A woman worker employed as a sewing machine operator echoed this sentiment:
“We have fewer male workers and more female workers. They only behave badly with the female workers. Female workers tolerate everything, they don’t argue much. They verbally abuse women a lot.”
Women workers in these factories have a set number of orders to complete daily, regardless of whether there are issues or if the amount is unrealistic. Some reported being forced to work 15-hour shifts, with immense pressure to meet unrealistic daily targets. Our research found that workers’ shifts last for a minimum of nine hours a day, six days a week, but they often work overtime, with threats of their pay being cut if targets were not met.
Workers on FIFA apparel supply chains subsidise the manufacturing of FIFA apparel products by absorbing health impacts with long-term consequences. These health impacts are compounded by poor working conditions, including long hours performing repetitive manual tasks under exposure to heat, noise, dust, and chemicals.
FIFA’s wider patterns of abuse
The above findings can be coupled with the patterns of abuse and exploitation Equidem has uncovered in other FIFA contracts and supply chains, in Qatar and elsewhere around the world.
Last year, Equidem investigated the treatment of workers at FIFA partner hotels for the Qatar World Cup 2022 and found that women workers were subjected to increased levels of discrimination and sexual harassment.
Guests and colleagues alike perpetrate sexual harassment and violence against hotel workers, as one woman reported routinely facing harassment that included inappropriate touching and sexual propositions. These events were described as common experiences in the industry, not just isolated incidents.
Another woman working at a FIFA partner hotel told us:
“…Sometimes they touch us inappropriately while working together. I cannot say anything because if I do, they will say that it was unintentional, and they will dismiss me. I just ignore comments and advances.”
In some hotels, women could not securely report incidents to supervisors. Workers at the Crowne Plaza in Doha described a hotel policy of replacing female housekeeping workers with male colleagues when guests behaved inappropriately, rather than dealing with the issue and ensuring the women worker’s safety.
These wider patterns of abuse point to systemic gender discrimination, with FIFA’s profits built on modern day slavery conditions of vulnerable workers. Rampant exploitation appears to be part and parcel of FIFA’s profit-making apparatus.
Equidem has engaged with thousands of workers on FIFA product and service supply chains in hospitality, security, and construction, and will continue to release these findings and engage FIFA and business partners to develop, implement, and enforce meaningful practices to achieve their labour and human rights promises. Equidem not only documents rights violations but supports workers individually and through their collectives to access remedy for rights violations.

MATERIAL SHOWN:
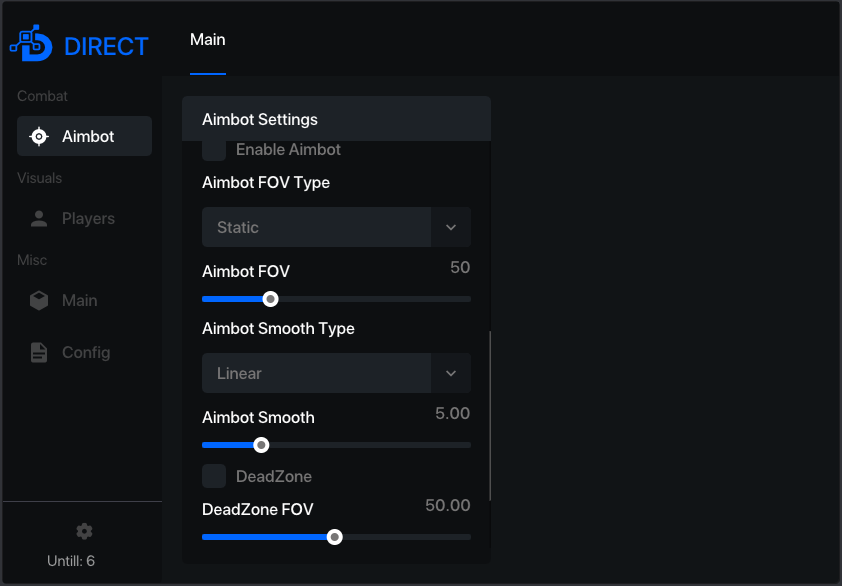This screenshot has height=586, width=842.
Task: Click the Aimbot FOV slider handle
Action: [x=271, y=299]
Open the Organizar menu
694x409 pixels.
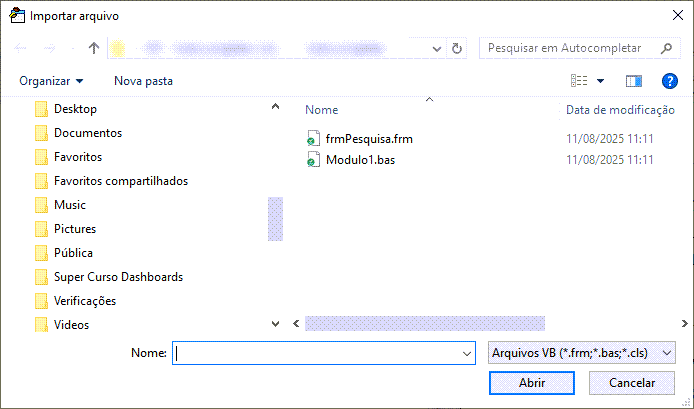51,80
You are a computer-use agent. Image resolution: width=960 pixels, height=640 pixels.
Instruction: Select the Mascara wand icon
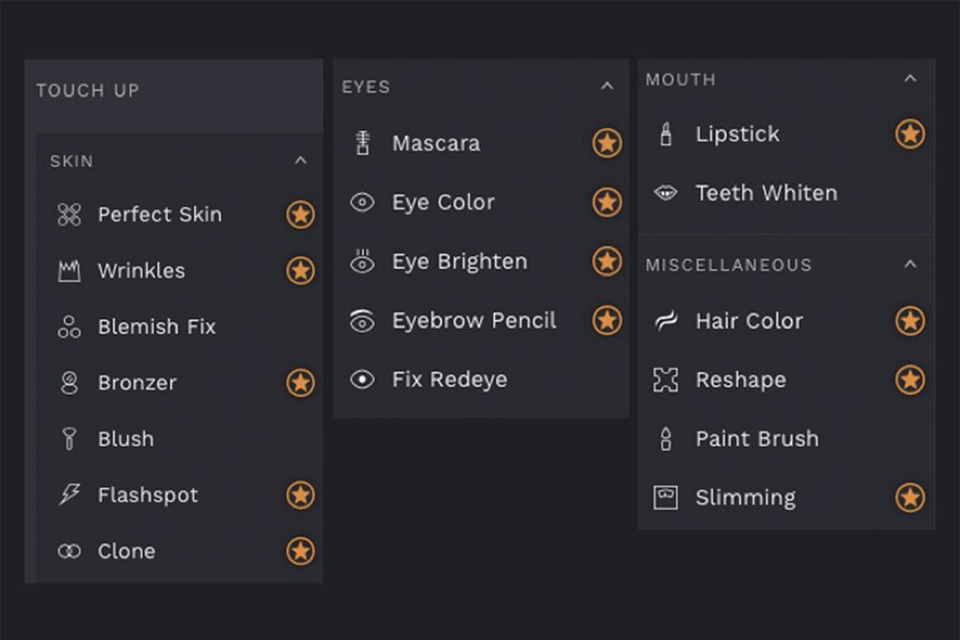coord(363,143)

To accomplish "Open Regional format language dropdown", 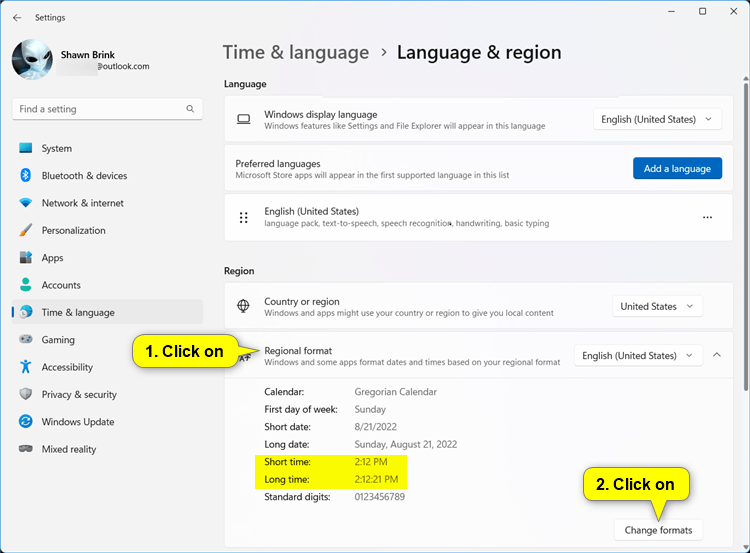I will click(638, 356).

REQUIRED ACTION A: In the text on FIFA worker abuse, how long do the factory workers' shifts last at minimum, according to the research?
REQUIRED ACTION B: From the text on FIFA worker abuse, pull out everything from "FIFA’s wider patterns" down to "around the world.".

EXERCISE RESPONSE A: A minimum of nine hours a day, six days a week.

EXERCISE RESPONSE B:
FIFA’s wider patterns of abuse
The above findings can be coupled with the patterns of abuse and exploitation Equidem has uncovered in other FIFA contracts and supply chains, in Qatar and elsewhere around the world.